→ **Try it**:
Print the data in full, exactly as it reads.

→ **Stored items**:
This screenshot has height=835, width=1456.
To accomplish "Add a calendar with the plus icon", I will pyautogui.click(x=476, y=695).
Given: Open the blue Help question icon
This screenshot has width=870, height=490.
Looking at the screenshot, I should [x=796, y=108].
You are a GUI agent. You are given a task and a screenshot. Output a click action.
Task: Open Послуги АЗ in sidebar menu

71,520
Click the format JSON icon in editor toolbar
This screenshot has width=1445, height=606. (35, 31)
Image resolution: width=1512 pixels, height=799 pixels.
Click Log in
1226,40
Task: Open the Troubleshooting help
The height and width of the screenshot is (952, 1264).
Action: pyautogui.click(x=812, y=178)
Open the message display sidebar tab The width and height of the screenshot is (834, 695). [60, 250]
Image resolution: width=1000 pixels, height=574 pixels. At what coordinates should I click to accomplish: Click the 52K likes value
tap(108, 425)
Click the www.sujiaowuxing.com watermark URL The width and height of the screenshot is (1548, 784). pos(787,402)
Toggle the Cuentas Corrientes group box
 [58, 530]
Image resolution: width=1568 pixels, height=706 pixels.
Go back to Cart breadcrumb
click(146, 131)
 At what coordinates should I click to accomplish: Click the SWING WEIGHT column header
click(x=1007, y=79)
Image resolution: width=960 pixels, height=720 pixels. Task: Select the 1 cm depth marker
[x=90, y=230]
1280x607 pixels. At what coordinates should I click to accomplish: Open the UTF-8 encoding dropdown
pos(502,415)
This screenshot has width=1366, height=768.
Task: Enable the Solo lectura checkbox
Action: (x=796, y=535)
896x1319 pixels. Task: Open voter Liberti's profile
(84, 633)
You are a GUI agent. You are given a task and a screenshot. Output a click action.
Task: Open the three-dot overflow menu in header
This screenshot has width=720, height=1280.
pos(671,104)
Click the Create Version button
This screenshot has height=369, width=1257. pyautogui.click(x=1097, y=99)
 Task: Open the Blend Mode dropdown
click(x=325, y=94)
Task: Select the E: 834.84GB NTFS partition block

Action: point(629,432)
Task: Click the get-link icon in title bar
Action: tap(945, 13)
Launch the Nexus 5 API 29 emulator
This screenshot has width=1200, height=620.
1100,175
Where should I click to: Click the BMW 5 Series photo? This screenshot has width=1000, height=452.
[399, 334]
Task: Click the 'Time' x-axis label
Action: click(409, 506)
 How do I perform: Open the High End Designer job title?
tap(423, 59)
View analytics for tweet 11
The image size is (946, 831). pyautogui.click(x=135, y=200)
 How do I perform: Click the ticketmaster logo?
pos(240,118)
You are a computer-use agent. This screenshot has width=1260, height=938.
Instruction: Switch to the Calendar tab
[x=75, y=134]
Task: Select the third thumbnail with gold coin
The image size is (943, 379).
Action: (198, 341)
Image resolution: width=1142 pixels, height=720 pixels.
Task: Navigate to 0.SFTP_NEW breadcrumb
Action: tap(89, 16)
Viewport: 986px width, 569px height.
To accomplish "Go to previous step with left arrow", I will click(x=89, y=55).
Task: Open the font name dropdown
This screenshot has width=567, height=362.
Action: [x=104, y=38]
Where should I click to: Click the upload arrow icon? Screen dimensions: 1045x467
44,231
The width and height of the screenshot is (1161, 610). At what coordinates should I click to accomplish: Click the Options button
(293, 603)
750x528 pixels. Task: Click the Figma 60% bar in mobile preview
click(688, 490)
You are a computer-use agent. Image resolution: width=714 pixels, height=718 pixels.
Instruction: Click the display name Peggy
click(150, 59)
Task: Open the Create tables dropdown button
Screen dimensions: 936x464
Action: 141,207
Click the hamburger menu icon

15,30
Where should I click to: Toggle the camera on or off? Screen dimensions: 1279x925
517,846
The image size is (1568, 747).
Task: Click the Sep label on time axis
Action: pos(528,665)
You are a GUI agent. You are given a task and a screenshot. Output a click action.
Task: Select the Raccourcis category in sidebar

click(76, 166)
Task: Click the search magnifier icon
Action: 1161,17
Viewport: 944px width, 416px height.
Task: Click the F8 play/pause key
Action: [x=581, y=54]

→ **Expected answer**:
This screenshot has height=835, width=1456.
To accomplish "Add a calendar with the plus icon", I will pyautogui.click(x=476, y=695).
Given: Open the blue Help question icon
This screenshot has width=870, height=490.
Looking at the screenshot, I should [x=796, y=108].
You are a GUI agent. You are given a task and a screenshot. Output a click action.
Task: Open Послуги АЗ in sidebar menu

71,520
Click the format JSON icon in editor toolbar
This screenshot has width=1445, height=606. (35, 31)
Image resolution: width=1512 pixels, height=799 pixels.
Click Log in
1226,40
Task: Open the Troubleshooting help
The height and width of the screenshot is (952, 1264).
Action: pyautogui.click(x=812, y=178)
Open the message display sidebar tab The width and height of the screenshot is (834, 695). [60, 250]
Image resolution: width=1000 pixels, height=574 pixels. At what coordinates should I click to accomplish: Click the 52K likes value
tap(108, 425)
Click the www.sujiaowuxing.com watermark URL The width and height of the screenshot is (1548, 784). pos(787,402)
Toggle the Cuentas Corrientes group box
 [58, 530]
Image resolution: width=1568 pixels, height=706 pixels.
Go back to Cart breadcrumb
click(146, 131)
 At what coordinates should I click to accomplish: Click the SWING WEIGHT column header
click(x=1007, y=79)
Image resolution: width=960 pixels, height=720 pixels. Task: Select the 1 cm depth marker
[x=90, y=230]
1280x607 pixels. At what coordinates should I click to accomplish: Open the UTF-8 encoding dropdown
pos(502,415)
This screenshot has width=1366, height=768.
Task: Enable the Solo lectura checkbox
Action: (x=796, y=535)
896x1319 pixels. Task: Open voter Liberti's profile
(84, 633)
You are a GUI agent. You are given a task and a screenshot. Output a click action.
Task: Open the three-dot overflow menu in header
This screenshot has width=720, height=1280.
pos(671,104)
Click the Create Version button
This screenshot has height=369, width=1257. pyautogui.click(x=1097, y=99)
 Task: Open the Blend Mode dropdown
click(x=325, y=94)
Task: Select the E: 834.84GB NTFS partition block

Action: point(629,432)
Task: Click the get-link icon in title bar
Action: tap(945, 13)
Launch the Nexus 5 API 29 emulator
This screenshot has width=1200, height=620.
1100,175
Where should I click to: Click the BMW 5 Series photo? This screenshot has width=1000, height=452.
[399, 334]
Task: Click the 'Time' x-axis label
Action: click(409, 506)
 How do I perform: Open the High End Designer job title?
tap(423, 59)
View analytics for tweet 11
The image size is (946, 831). pyautogui.click(x=135, y=200)
 How do I perform: Click the ticketmaster logo?
pos(240,118)
You are a computer-use agent. This screenshot has width=1260, height=938.
Instruction: Switch to the Calendar tab
[x=75, y=134]
Task: Select the third thumbnail with gold coin
The image size is (943, 379).
Action: (198, 341)
Image resolution: width=1142 pixels, height=720 pixels.
Task: Navigate to 0.SFTP_NEW breadcrumb
Action: tap(89, 16)
Viewport: 986px width, 569px height.
To accomplish "Go to previous step with left arrow", I will click(x=89, y=55).
Task: Open the font name dropdown
This screenshot has width=567, height=362.
Action: [x=104, y=38]
Where should I click to: Click the upload arrow icon? Screen dimensions: 1045x467
44,231
The width and height of the screenshot is (1161, 610). At what coordinates should I click to accomplish: Click the Options button
(293, 603)
750x528 pixels. Task: Click the Figma 60% bar in mobile preview
click(688, 490)
You are a computer-use agent. Image resolution: width=714 pixels, height=718 pixels.
Instruction: Click the display name Peggy
click(150, 59)
Task: Open the Create tables dropdown button
Screen dimensions: 936x464
Action: 141,207
Click the hamburger menu icon

15,30
Where should I click to: Toggle the camera on or off? Screen dimensions: 1279x925
517,846
The image size is (1568, 747).
Task: Click the Sep label on time axis
Action: pos(528,665)
You are a GUI agent. You are given a task and a screenshot. Output a click action.
Task: Select the Raccourcis category in sidebar

click(76, 166)
Task: Click the search magnifier icon
Action: 1161,17
Viewport: 944px width, 416px height.
Task: Click the F8 play/pause key
Action: [x=581, y=54]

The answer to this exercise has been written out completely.